Skip to main content

A CLI/SDK which automatically uploads pip packages and directories to aws efs to be used in aws lambda

Project description

🚀 efsync2 - Open-Source MLOps tool for running serverless machine learning

Downloads Open In Colab pypi package deployment PyPI version

efsync2 is an updated fork from Philipp Schmid's efsync tool. I noticed that there were errors rendering the code non-functional for deployment, as specified in This issue. Fortunately, Chi W Pak generated a fix and a Pull Request which would fix it! Unfortunately, as of this writing, these issues and PR have been outstanding for over six months. I wanted to share deployable serverless machine learning inferences running purely on Lambda, and wanted to include functioning packages and code in the instructions. So, I implemented Chi's fix into a fork of Philipp's code, and am releasing it as its own package for future use -- efsync2!

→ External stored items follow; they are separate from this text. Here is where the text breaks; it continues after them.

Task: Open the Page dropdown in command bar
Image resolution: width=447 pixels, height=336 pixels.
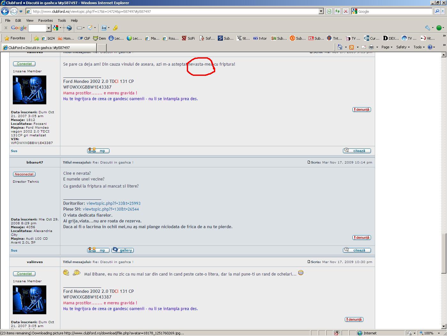Action: point(387,47)
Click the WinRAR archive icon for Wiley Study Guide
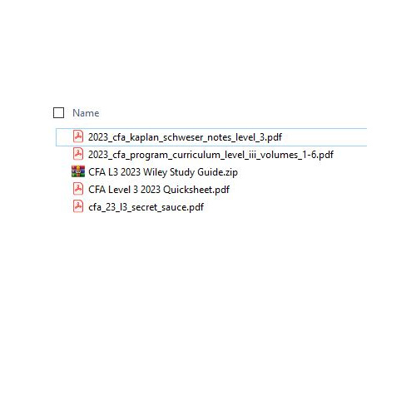Screen dimensions: 416x416 pyautogui.click(x=78, y=171)
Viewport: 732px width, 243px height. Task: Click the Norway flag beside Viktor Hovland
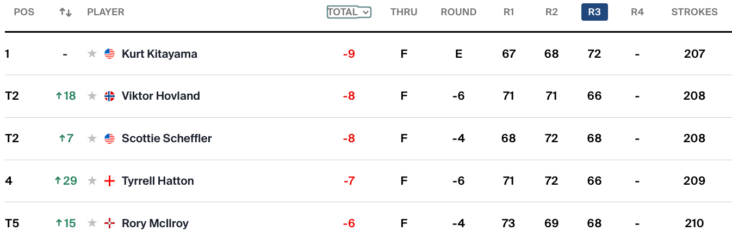[x=110, y=96]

The vast majority of work I attribute to Philipp, and I keep the license the same. I wanted to keep as much functionality as possible the same, with identical function calls from his work, in case anyone was looking to

efsync2 is a CLI/SDK tool, which automatically syncs files and dependencies to AWS EFS. The CLI is easy to use, you only need access to an AWS Account, an AWS EFS-filesystem up and running. Philipp wrote an article on the original efsync here, which currently covers the same function calls and functionality.

I recommend starting with Quick Start. Efsync2 enables you to install dependencies with the AWS Lambda runtime directly into your EFS filesystem and use them in your AWS Lambda function. It enables you either combine this with syncing files from S3 or uploading them with SCP. You can also sync files from S3 and upload with SCP without installing Pip dependencies.

There are several examples for many usecases.

Installation and Basic Useage:

#Install via pip3:
pip3 install efsync2

#Sync your pip packages or files to AWS EFS:
efsync2 -cf efsync.yaml

Outline

🏃🏻‍♂️ Quick Start

Example in Google Colab. Open In Colab

  1. Install via pip3
pip3 install efsync2
  1. sync your pip dependencies or files to AWS EFS

usage with the cli

efsync2 -cf efsync.yaml

or with python

from efsync2 import efsync

efsync('efsync.yaml')

⚙️ Configurations

There are 4 different ways to use efsync2 in your project. You can create a yaml configuration and use the SDK, you can create a python dict and use the SDK, you can create a yaml configuration and use the CLI, or you can use the CLI with parameters. Below you can find examples for each of these. I also included afterwards configuration examples for the different use cases.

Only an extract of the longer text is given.